### What the task asks
Among the entries below, only the lines from the one with "691x457 pixels." through the one with "At what coordinates should I click to accomplish: Click" are wanted, reproduced exactly. Pictures are not wanted.

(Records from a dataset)
..........
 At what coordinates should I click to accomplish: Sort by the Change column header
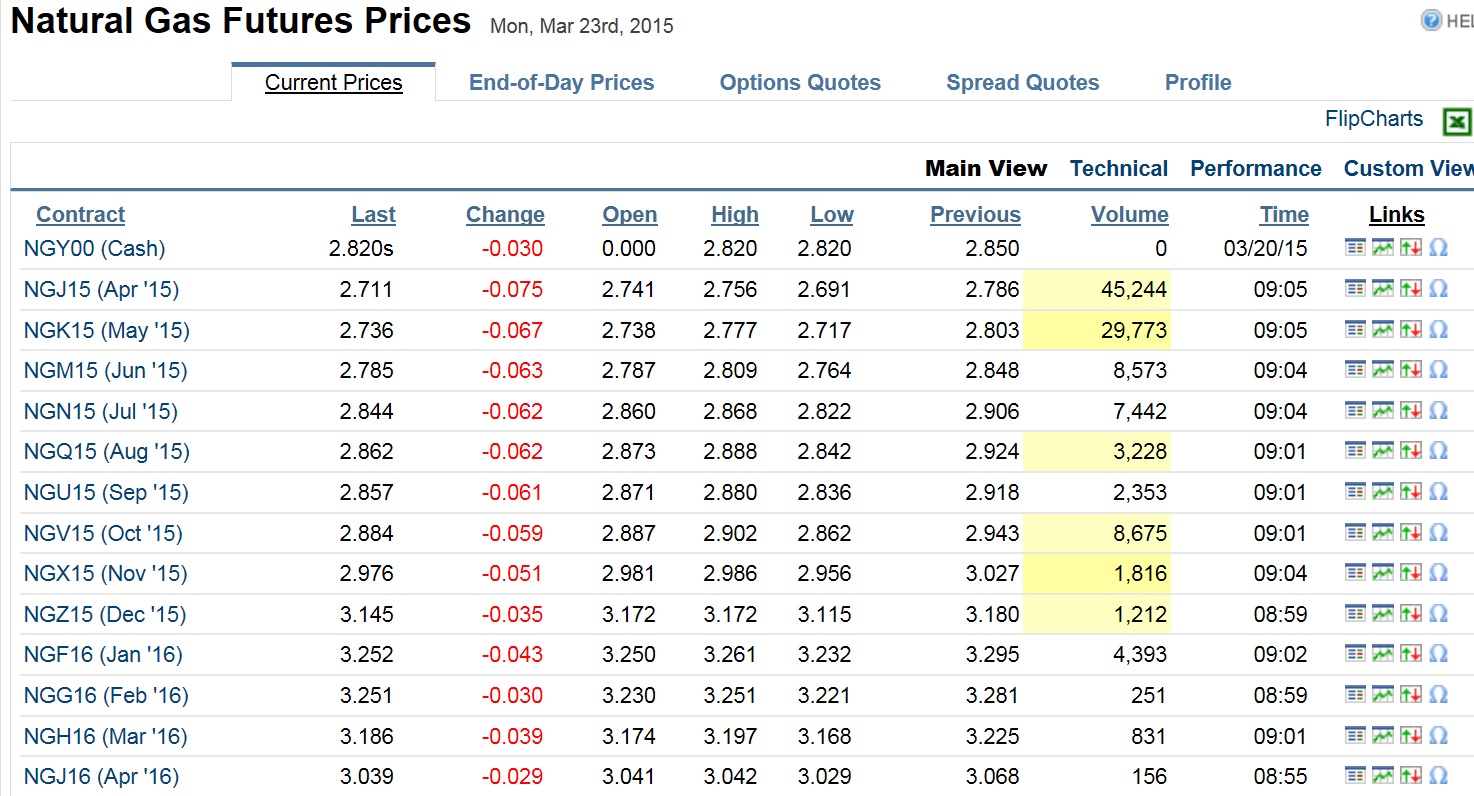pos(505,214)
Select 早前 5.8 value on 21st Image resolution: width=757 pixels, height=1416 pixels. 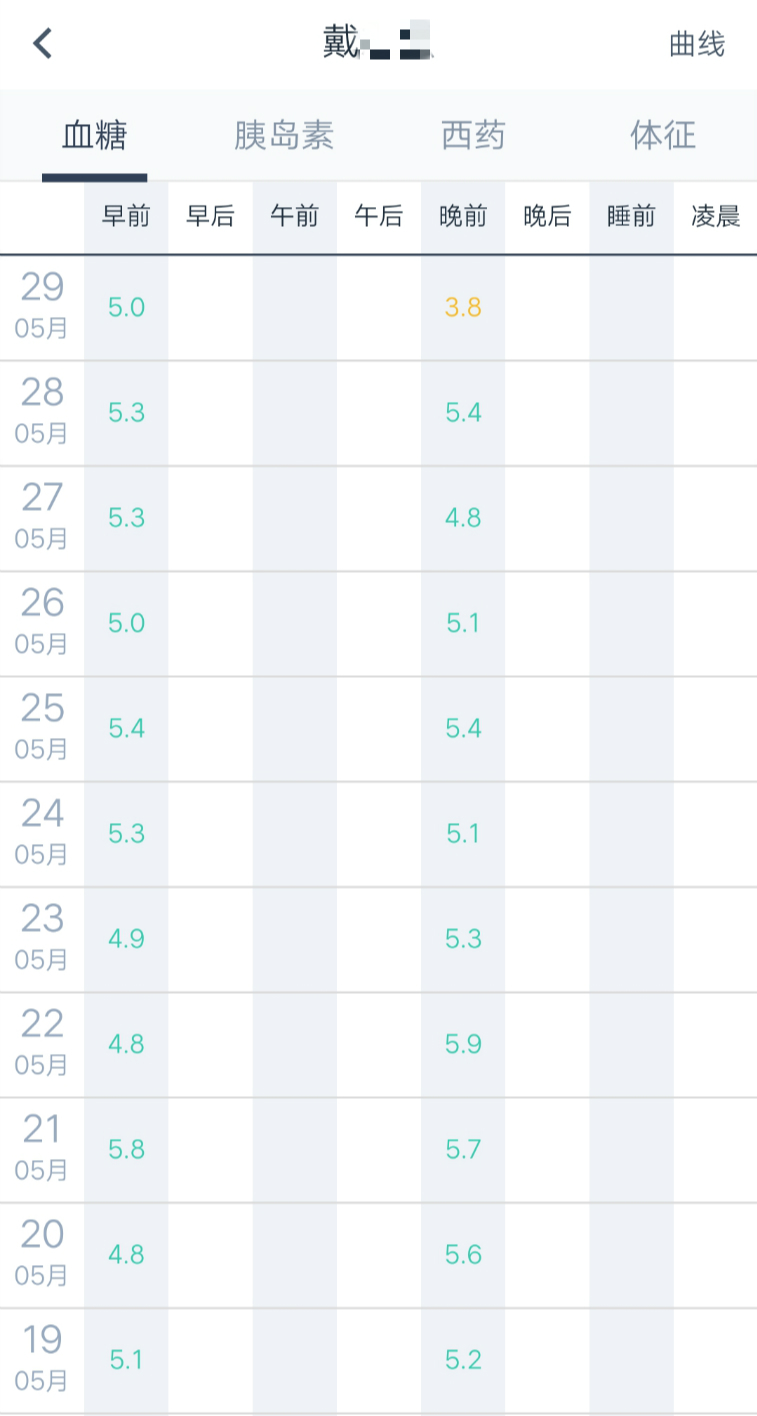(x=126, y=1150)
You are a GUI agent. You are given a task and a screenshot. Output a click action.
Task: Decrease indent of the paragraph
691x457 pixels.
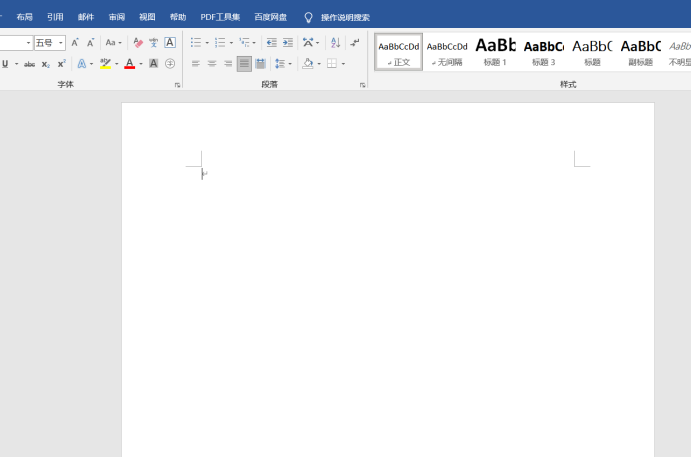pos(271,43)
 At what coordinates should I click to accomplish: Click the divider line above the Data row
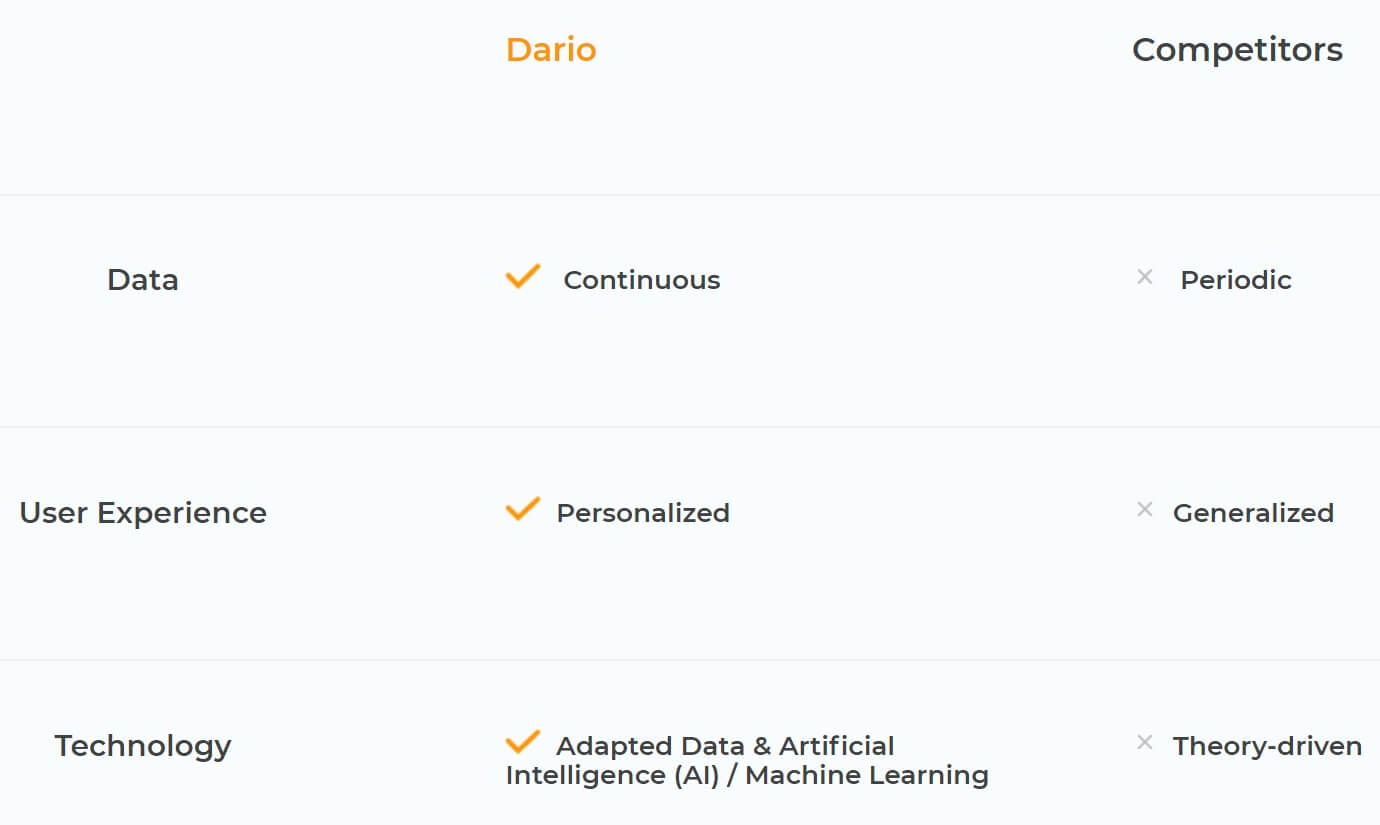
..........
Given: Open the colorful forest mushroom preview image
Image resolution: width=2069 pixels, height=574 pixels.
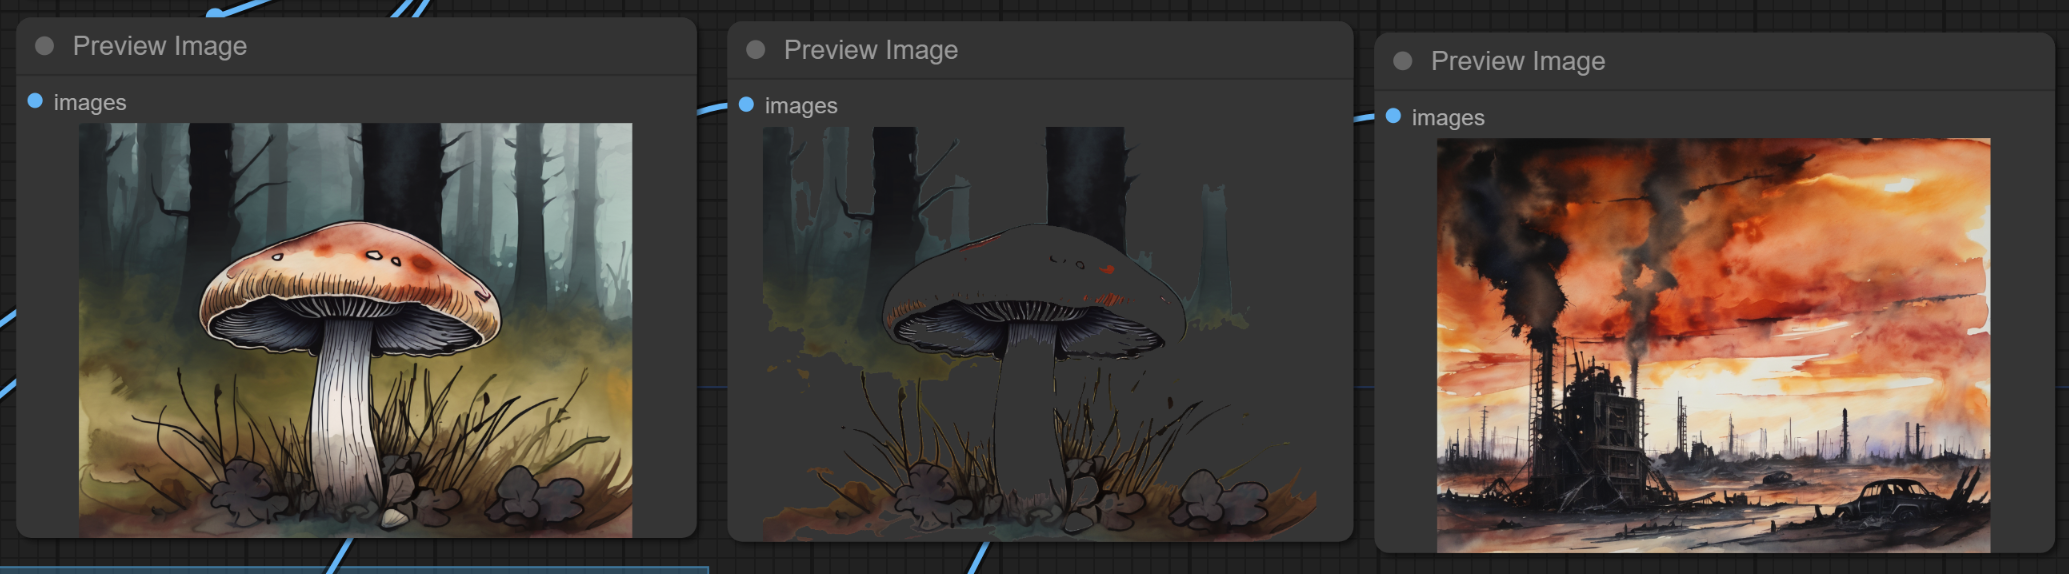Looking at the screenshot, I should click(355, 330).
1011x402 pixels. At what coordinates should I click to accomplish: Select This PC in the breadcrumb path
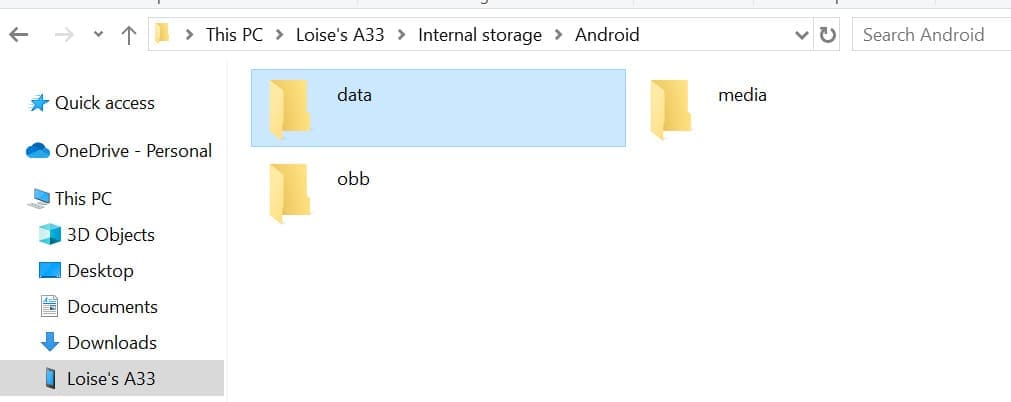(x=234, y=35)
..........
### Answer section
691x457 pixels.
pos(271,43)
 At what coordinates should I click to accomplish: Click the divider line above the Data row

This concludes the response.